═══ Text section ═══

Don't Chat GPT - Talk S&B | Why your case needs more than a chatbot

The Risks of Relying on AI for Divorce Advice

When you are going through a legal matter, wanting to understand the relevant law, its processes and what your solicitor can achieve is entirely reasonable and the temptation to use AI tools including Chat GPT, Co-pilot and Claude to access this type of information, understandable.  

Curiosity is something we genuinely welcome and in our experience, an engaged client is a real asset. The best outcomes tend to form from close collaborations between clients and their legal team, built on open questions, shared information and a spirit of involvement.

However, we have also seen how AI-generated legal information, used without the context of a specific case, can sometimes lead things in an unhelpful direction and we want to explain why.

═══ Data excerpt ═══

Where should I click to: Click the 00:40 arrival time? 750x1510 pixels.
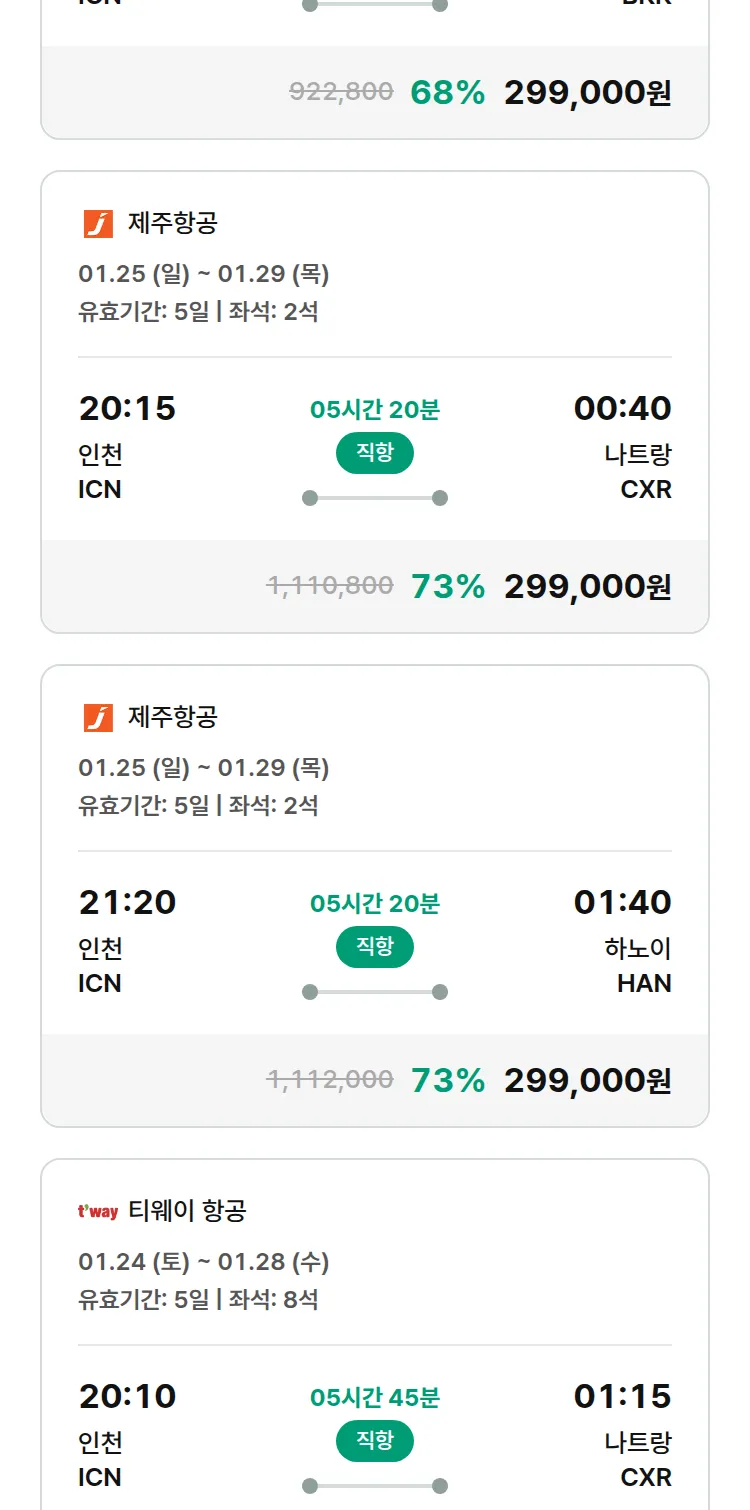coord(622,408)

═══

Your objective: Continue the piece on the risks of relying on AI for divorce advice, starting right after its last sentence.

Exercise output:
AI knows the law. It does not know your circumstances

AI tools are trained on published legal material - statutes, judgments, textbooks and articles. They can summarise legal principles clearly and confidently. What they cannot do is apply those principles to your particular circumstances, because they have no access to the details that make your case yours - the timeline of events, the documents, the communications, the history between the parties and the many small facts that turn out to matter a great deal.

When a legal question is put to an AI bot, the answer it gives is based on a hypothetical version of that question - not on your actual situation. The result can look authoritative but rests on assumptions that simply do not match your case. Your legal team, by contrast, are highly trained in both the law and its strategic application, have read your file, asked you questions and built their advice around what is actually in front of them.

Common pitfalls of relying on AI-generated legal information:

  • Wrong jurisdiction - AI may cite law from a different country, region, or court tier to yours;
  • Outdated authority - statutes change and cases are overturned. AI may rely on outdated law”.;
  • Missing context - subtle factual differences between your situation and the AI’s example can change the outcome entirely;
  • False confidence - fluent, assured language can create a sense of certainty where the legal position is actually uncertain.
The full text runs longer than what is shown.